Question

Find the value of \[{f^{ - 1}}\left( x \right)\] if let \[f:R \to R\] be defined by \[f\left( x \right) = 2x + 6\] which is bijective mapping.
A) \[\dfrac{x}{2} - 3\]
B) \[2x + 6\]
C) \[x - 3\]
D) \[6x + 2\]

Answer 1

Hint: we are given that \[f:R \to R\] is bijective mapping. First find x in terms of y by \[f\left( x \right)\]= y. After this you will get \[{f^{ - 1}}\left( y \right)\], but we are asked to find \[{f^{ - 1}}\left( x \right)\] which is found by simply replacing y by x in \[{f^{ - 1}}\left( y \right)\].

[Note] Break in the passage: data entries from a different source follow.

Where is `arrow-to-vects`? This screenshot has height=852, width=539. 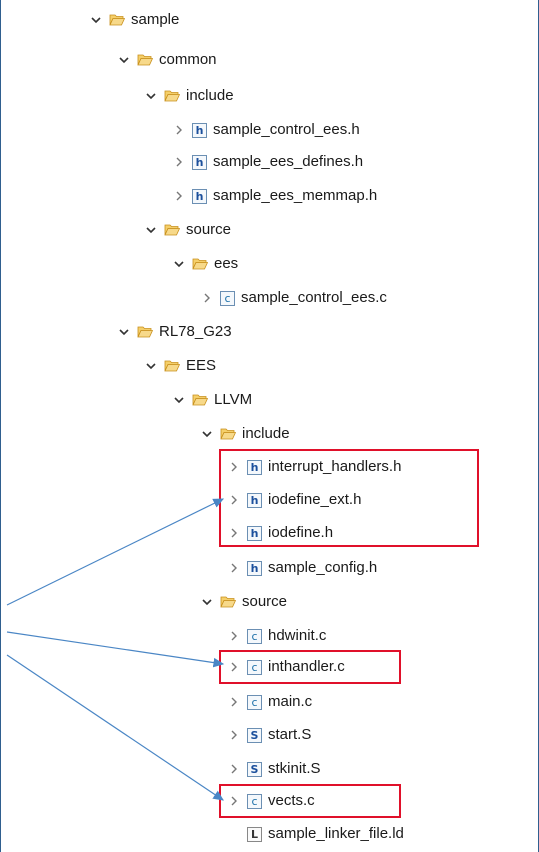 arrow-to-vects is located at coordinates (115, 728).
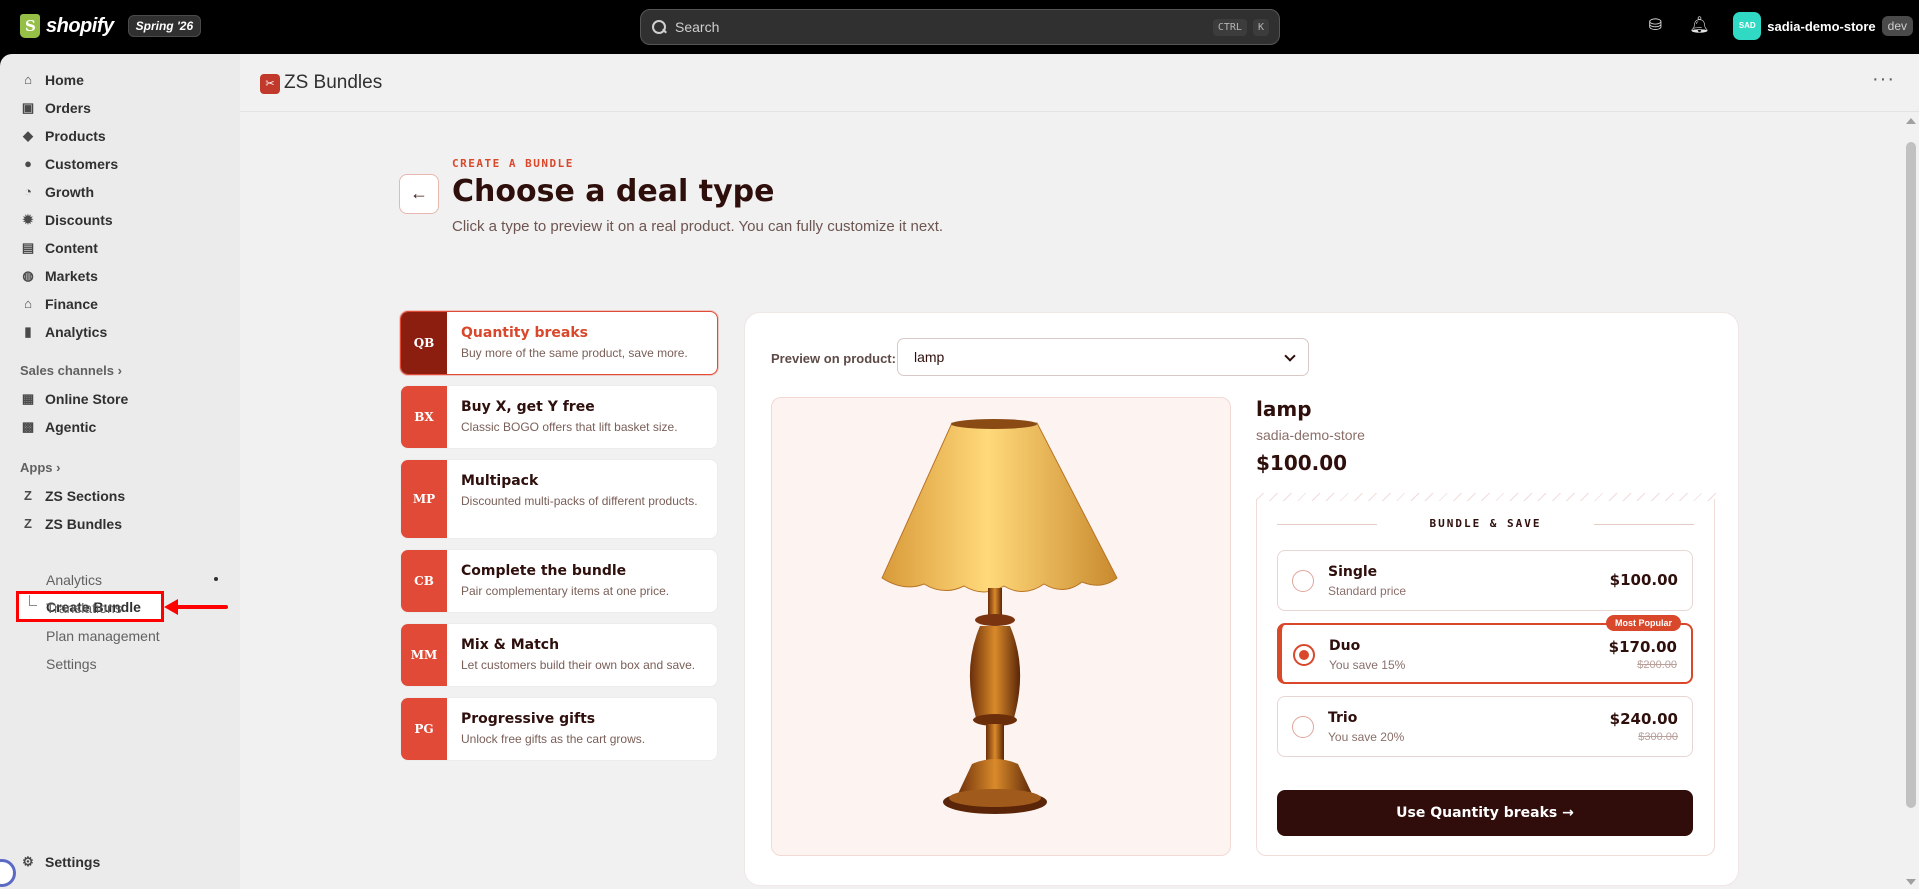 The image size is (1919, 889). What do you see at coordinates (1080, 83) in the screenshot?
I see `app-header: ✂ ZS Bundles ···` at bounding box center [1080, 83].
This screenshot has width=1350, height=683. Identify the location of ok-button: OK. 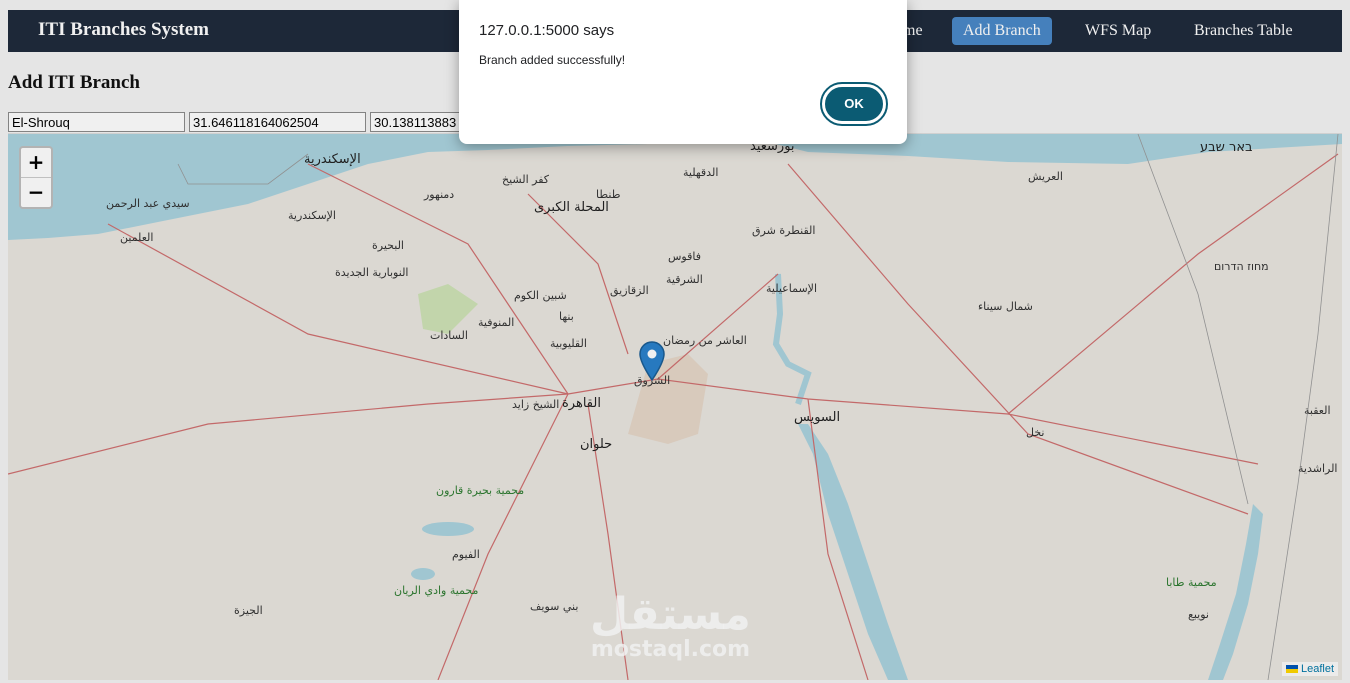
(854, 104).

Complete step-by-step answer:
Let \[y = f\left( x \right)\]…………..(1)
\[ \Rightarrow \]2x = y – 6
\[ \Rightarrow \]\[x = \dfrac{y}{2} - 3\]= \[{f^{ - 1}}\left( y \right)\] (\[\because \] equation (1) can be written in form of x= \[{f^{ - 1}}\left( y \right)\])
Now replace y with x to find out \[{f^{ - 1}}\left( x \right)\]
Hence, \[{f^{ - 1}}\left( x \right)\]=\[\dfrac{x}{2} - 3\].
∴ The correct option is ‘A’.

Note: Bijective function, one-to-one correspondence, or invertible function, is a function between the elements of two sets, where each element of one set is paired with exactly one element of the other set, and each element of the other set is paired with exactly one element of the first set.